Given problem = Rewrite the entries below with "column header" renamed to "column heading" and everything else left unchanged, leaving the pictures out of your answer.

[Text and item location entries]
>> begin
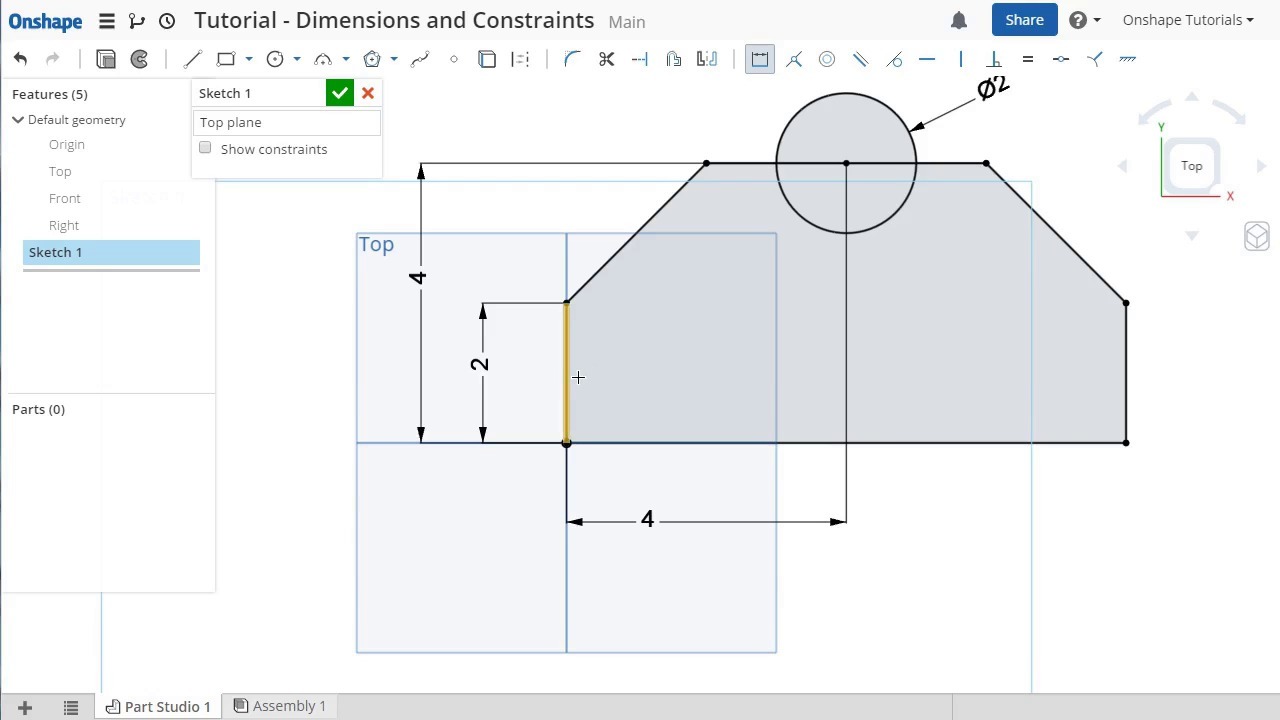Open the hamburger menu
Image resolution: width=1280 pixels, height=720 pixels.
point(106,20)
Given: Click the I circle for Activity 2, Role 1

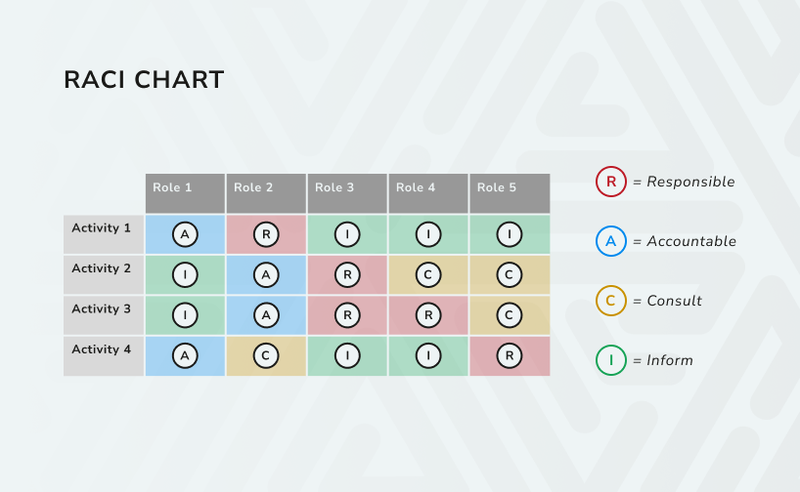Looking at the screenshot, I should tap(185, 275).
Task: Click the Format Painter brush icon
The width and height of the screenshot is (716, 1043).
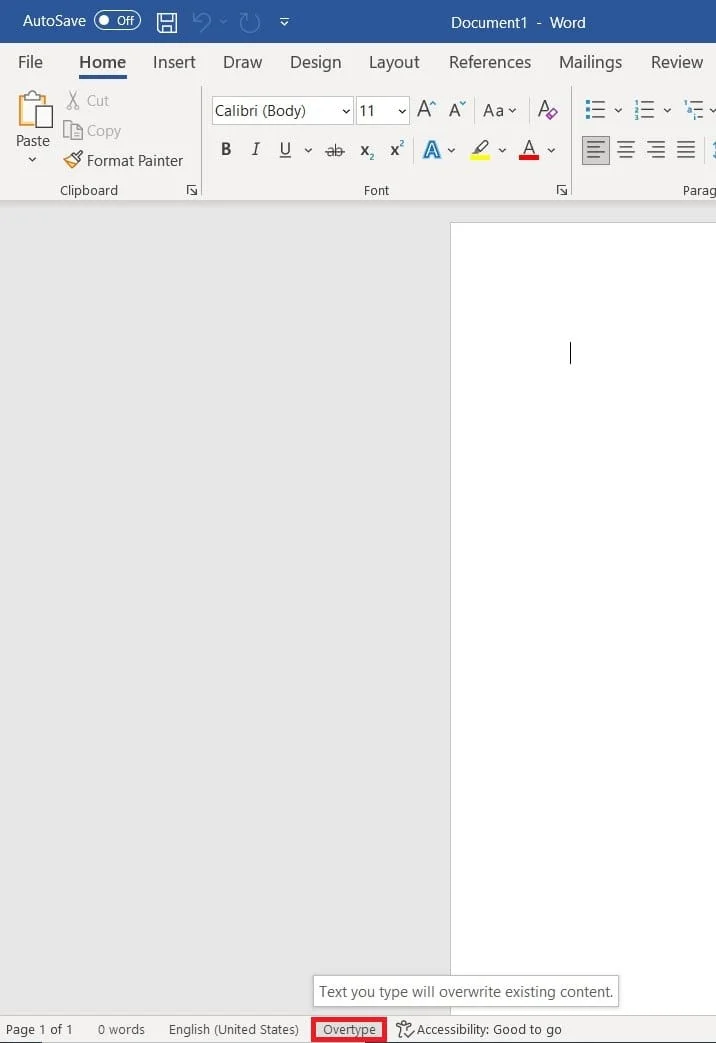Action: pyautogui.click(x=72, y=160)
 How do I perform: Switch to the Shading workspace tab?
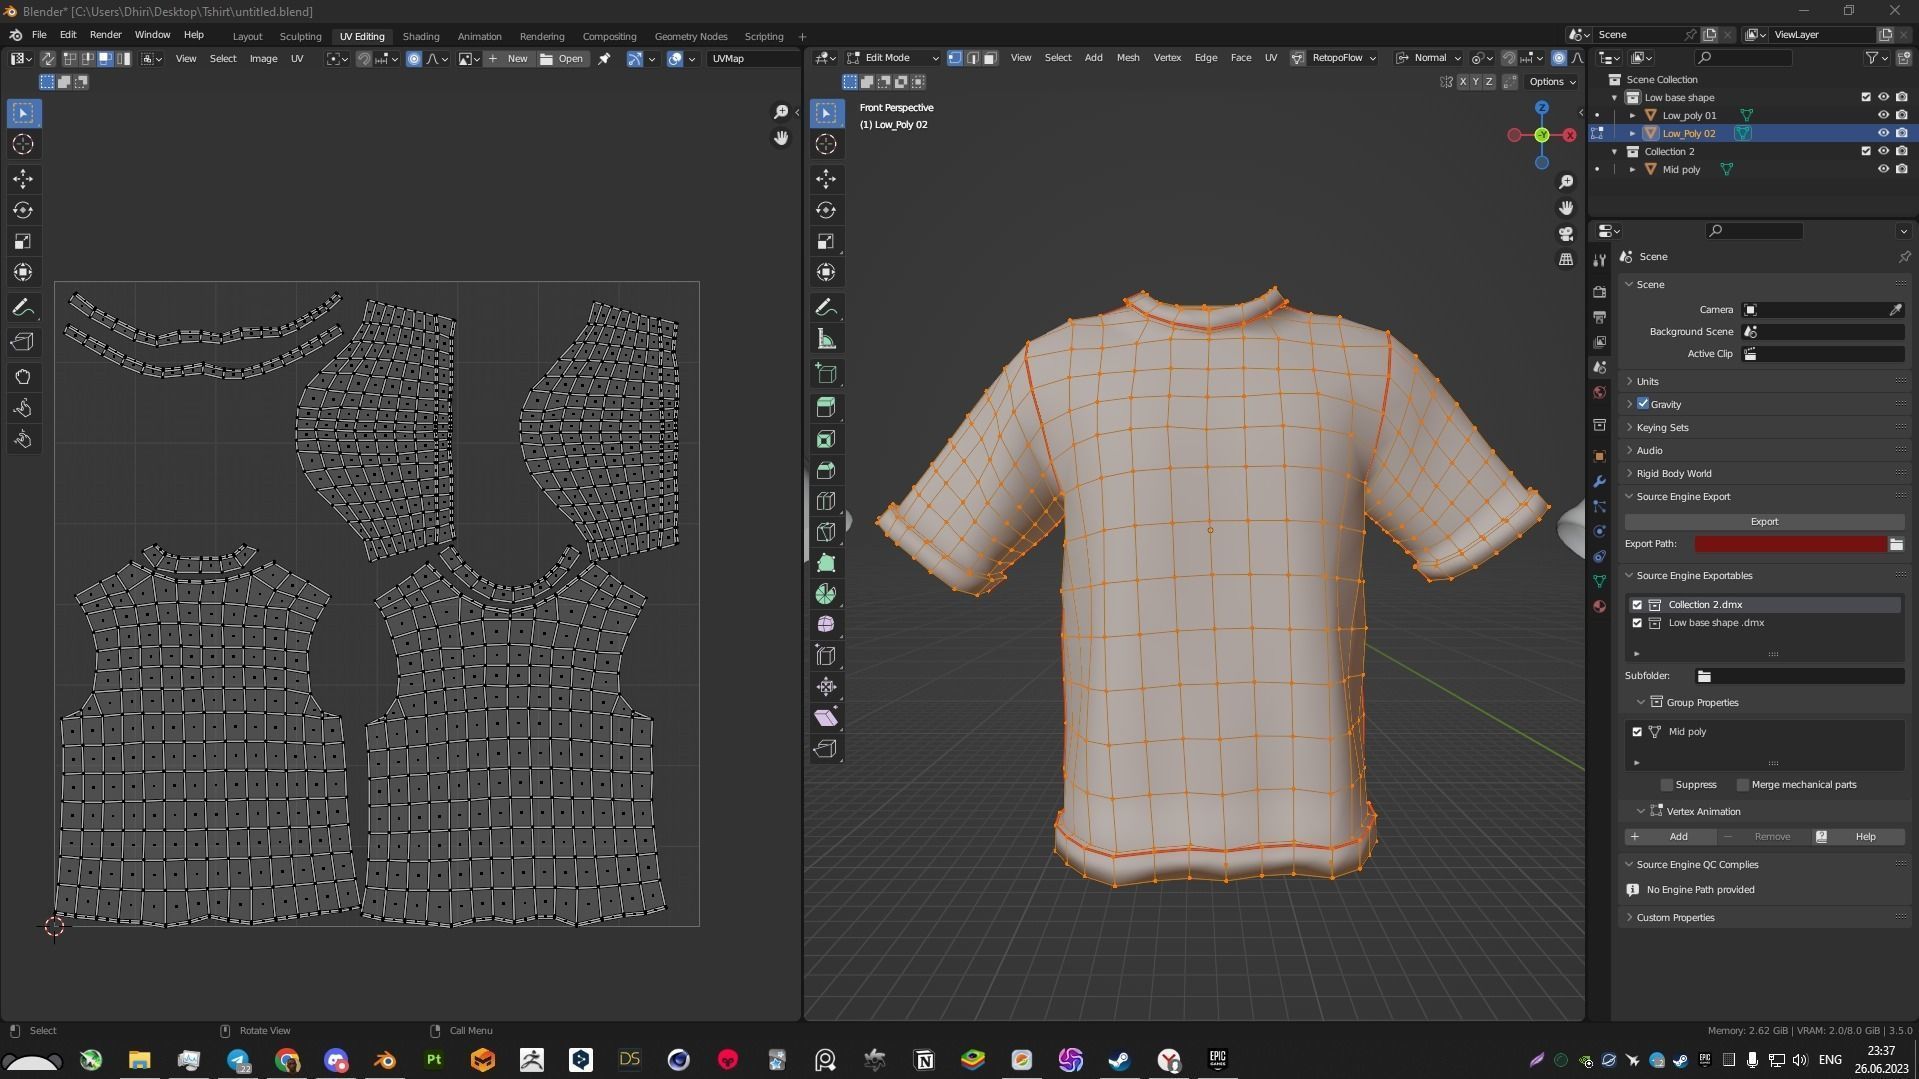point(420,36)
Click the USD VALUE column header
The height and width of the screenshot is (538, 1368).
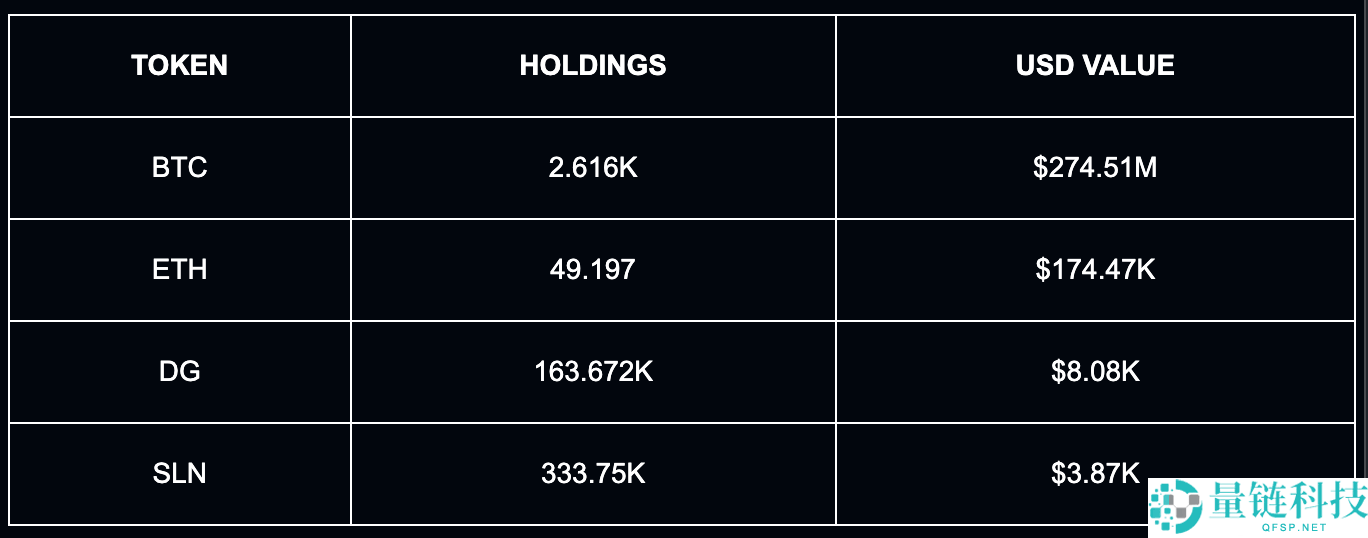click(1095, 66)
>> end
Answer to this exercise =
Open the hamburger menu
Image resolution: width=1280 pixels, height=720 pixels.
point(106,20)
Given: Click the I circle for Activity 2, Role 1

Looking at the screenshot, I should tap(185, 275).
Task: Click the Format Painter brush icon
The width and height of the screenshot is (716, 1043).
Action: pyautogui.click(x=72, y=160)
 How do I perform: Switch to the Shading workspace tab?
point(420,36)
Click the USD VALUE column heading
The height and width of the screenshot is (538, 1368).
click(1095, 66)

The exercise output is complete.